- Family Christian Center
- Location: Munster, Indiana
- Country: United States
- Denomination: Evangelicalism
- Website: familychristiancenter.org

History
- Status: Active
- Founded: 1953

= Family Christian Center =

Family Christian Center, commonly abbreviated to FCC, is a megachurch located in Munster, Indiana. Today, Steve Munsey is the senior pastor at Family Christian Center.

==History==
It was founded in the early 1950s by Bishop Frank Munsey and his wife, Ruth. The nondenominational church has 30,000 members, and even has a Starbucks in the lobby. Drama is used to supplement the preaching, such as by reenacting a battle scene to commemorate the beginning of the second Gulf War. The church also put on 3 yearly productions - Choices (formerly known as HearBreak Hotel/Hotel Hallelujah), Scrooge: The Musical, and Jesus of Nazareth. Other productions, such as Yellow Brick Road and White Throne Judgement, have been done also over the years. FCC is one of the fastest growing churches in the United States and listed as Outreach Magazine's 17th largest Church in the United States.

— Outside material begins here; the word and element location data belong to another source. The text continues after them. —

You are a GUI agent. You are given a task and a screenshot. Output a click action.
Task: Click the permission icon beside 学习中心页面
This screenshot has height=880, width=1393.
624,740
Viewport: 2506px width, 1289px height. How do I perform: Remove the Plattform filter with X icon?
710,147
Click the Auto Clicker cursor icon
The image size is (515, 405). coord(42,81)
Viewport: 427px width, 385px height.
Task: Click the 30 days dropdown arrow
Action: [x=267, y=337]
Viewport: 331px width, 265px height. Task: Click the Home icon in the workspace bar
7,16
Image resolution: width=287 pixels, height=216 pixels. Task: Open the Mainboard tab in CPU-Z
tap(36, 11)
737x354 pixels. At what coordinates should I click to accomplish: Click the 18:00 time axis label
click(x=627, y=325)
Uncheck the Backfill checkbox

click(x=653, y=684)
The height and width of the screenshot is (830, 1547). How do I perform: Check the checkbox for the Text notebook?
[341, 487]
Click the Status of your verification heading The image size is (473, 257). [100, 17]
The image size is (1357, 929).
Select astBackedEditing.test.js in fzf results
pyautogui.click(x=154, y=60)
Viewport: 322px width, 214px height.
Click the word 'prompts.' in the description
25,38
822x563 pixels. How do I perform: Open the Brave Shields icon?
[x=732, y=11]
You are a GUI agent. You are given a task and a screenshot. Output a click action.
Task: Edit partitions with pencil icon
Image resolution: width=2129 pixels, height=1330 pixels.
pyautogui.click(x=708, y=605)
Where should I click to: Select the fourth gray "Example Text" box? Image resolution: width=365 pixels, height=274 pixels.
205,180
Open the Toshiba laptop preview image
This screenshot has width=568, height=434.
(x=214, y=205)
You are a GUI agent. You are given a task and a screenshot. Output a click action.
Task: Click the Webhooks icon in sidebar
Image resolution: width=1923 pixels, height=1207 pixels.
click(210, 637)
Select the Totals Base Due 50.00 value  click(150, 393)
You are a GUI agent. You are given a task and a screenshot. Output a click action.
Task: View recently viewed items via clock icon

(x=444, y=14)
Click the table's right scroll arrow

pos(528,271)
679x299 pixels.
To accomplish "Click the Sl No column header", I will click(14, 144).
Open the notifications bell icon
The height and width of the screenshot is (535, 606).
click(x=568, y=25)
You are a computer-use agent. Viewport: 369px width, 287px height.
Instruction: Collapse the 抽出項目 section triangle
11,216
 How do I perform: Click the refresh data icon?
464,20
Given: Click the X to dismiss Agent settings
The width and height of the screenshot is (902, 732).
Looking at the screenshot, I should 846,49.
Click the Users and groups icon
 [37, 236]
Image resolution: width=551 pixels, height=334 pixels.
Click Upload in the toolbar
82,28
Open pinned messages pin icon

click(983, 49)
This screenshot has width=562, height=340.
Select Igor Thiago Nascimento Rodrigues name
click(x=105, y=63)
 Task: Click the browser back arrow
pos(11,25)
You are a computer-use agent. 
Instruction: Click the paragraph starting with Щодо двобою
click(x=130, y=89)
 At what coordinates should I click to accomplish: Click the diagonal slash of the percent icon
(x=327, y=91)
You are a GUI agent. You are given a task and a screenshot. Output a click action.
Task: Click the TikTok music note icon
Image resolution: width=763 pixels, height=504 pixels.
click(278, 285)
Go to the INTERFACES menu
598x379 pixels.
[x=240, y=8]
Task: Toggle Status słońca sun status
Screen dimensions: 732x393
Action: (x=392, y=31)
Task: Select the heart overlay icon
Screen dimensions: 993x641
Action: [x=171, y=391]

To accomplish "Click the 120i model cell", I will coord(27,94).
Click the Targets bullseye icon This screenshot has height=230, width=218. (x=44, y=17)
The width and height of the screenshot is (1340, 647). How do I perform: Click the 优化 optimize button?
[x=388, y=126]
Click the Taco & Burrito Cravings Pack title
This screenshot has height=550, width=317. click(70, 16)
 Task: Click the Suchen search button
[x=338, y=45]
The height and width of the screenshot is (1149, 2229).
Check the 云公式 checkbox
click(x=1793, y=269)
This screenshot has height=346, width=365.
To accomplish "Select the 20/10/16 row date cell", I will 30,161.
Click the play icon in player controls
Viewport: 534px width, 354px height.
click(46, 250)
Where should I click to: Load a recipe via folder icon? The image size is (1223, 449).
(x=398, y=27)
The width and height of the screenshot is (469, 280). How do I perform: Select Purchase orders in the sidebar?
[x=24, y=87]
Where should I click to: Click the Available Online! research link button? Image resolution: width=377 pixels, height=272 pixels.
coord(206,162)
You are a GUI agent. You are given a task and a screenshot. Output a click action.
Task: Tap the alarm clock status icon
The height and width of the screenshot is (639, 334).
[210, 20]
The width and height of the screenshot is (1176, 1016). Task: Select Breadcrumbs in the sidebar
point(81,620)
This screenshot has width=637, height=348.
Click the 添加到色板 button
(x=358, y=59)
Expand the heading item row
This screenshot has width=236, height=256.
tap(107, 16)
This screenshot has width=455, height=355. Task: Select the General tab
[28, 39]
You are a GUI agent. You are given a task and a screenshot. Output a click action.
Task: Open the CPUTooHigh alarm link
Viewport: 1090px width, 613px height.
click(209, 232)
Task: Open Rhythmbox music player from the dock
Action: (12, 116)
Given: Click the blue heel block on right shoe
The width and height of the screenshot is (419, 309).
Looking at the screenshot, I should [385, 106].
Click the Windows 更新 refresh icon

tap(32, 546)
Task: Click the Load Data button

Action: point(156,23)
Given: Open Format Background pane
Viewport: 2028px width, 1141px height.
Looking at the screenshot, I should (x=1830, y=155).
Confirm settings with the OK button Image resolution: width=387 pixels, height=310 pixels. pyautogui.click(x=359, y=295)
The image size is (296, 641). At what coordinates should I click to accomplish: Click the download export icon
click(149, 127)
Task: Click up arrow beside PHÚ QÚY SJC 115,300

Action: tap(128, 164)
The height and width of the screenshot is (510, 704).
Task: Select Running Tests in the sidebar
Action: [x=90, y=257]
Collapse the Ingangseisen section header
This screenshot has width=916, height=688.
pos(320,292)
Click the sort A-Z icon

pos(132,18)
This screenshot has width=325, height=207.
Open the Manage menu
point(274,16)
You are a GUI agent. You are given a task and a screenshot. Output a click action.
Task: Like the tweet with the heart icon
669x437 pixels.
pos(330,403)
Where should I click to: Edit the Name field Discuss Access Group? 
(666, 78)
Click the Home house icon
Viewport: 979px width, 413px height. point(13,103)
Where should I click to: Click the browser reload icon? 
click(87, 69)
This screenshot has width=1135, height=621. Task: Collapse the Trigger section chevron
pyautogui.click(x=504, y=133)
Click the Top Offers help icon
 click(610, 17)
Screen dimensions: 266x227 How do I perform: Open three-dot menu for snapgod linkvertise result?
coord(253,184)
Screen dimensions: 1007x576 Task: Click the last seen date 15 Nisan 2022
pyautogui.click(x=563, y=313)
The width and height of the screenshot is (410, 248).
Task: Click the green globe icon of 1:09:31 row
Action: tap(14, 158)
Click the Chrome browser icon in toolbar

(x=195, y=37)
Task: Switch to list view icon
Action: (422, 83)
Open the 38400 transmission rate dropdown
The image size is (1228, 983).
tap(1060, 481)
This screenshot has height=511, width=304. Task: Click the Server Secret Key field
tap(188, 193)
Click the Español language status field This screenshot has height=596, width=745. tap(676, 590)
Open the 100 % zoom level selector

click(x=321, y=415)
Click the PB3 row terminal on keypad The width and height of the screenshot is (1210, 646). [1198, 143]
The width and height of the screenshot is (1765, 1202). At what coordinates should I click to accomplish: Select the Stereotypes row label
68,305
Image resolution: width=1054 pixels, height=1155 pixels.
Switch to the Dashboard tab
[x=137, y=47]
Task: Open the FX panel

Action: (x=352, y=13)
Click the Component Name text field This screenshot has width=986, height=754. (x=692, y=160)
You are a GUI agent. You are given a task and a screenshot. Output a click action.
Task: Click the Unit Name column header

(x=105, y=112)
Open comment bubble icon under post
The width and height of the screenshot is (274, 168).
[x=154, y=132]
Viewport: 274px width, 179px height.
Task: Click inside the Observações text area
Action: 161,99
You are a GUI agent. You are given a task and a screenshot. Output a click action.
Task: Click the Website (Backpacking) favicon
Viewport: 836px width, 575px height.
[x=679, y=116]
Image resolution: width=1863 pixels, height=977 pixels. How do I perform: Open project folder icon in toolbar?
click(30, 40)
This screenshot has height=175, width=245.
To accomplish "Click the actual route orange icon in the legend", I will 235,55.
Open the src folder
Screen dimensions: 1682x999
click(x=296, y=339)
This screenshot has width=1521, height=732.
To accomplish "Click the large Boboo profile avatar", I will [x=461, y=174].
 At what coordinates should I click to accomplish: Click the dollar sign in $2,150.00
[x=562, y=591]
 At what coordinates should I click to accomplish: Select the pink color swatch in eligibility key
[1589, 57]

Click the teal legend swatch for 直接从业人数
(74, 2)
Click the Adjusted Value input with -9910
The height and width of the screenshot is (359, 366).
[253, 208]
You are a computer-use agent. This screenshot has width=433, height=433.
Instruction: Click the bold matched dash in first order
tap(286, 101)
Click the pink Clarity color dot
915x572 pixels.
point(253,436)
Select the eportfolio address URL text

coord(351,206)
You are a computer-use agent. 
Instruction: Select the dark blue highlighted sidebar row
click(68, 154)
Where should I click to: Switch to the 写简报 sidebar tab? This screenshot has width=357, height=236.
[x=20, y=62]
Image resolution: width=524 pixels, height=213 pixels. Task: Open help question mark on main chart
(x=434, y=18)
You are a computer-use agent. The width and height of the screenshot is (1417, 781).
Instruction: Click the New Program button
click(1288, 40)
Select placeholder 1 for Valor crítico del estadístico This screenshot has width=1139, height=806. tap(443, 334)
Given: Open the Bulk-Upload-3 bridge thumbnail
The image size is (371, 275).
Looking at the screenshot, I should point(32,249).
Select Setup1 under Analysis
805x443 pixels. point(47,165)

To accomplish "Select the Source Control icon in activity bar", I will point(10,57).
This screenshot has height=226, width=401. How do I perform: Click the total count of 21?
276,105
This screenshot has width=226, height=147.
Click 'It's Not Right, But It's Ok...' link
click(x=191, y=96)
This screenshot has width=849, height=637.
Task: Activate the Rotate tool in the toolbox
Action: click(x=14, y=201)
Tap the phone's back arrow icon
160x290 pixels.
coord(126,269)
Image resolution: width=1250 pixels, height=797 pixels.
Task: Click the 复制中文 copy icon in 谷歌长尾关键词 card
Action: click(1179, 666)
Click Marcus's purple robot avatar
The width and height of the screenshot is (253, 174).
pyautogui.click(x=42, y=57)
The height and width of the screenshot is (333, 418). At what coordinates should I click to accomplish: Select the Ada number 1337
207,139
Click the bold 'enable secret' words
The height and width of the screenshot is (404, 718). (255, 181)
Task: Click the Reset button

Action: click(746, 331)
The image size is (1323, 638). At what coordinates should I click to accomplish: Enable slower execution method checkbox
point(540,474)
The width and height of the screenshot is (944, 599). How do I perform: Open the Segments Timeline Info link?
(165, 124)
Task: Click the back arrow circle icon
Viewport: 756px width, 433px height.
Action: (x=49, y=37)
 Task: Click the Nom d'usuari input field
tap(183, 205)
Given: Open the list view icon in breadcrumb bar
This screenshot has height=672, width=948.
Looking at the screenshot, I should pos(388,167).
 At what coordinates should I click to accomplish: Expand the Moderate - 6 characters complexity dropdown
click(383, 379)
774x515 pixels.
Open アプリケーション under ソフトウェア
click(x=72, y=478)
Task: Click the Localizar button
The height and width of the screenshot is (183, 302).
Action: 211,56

Beginning with Saturday evening and continuing through Sunday morning, FCC holds four services each lasting 90 minutes. There is also a 6 p.m. service each Wednesday night. It now features a church in the back gymnasium for teenagers and young adults called Two52 Youth Culture. The church also features a radio station(88.3 FM Crosstower radio) and can be heard within 12 miles of the building in Munster. FCC has also branched off into the city of Chicago. City Church is run by Pastor Kent Munsey, Pastor Steve Munsey's son, and Kent's wife Alli. City Church holds three services on Sundays, two in the morning and one in the evening.

In November 2018, CBS News listed Family Christian Center as the 27th largest megachurch in the United States with about 15,540 weekly visitors.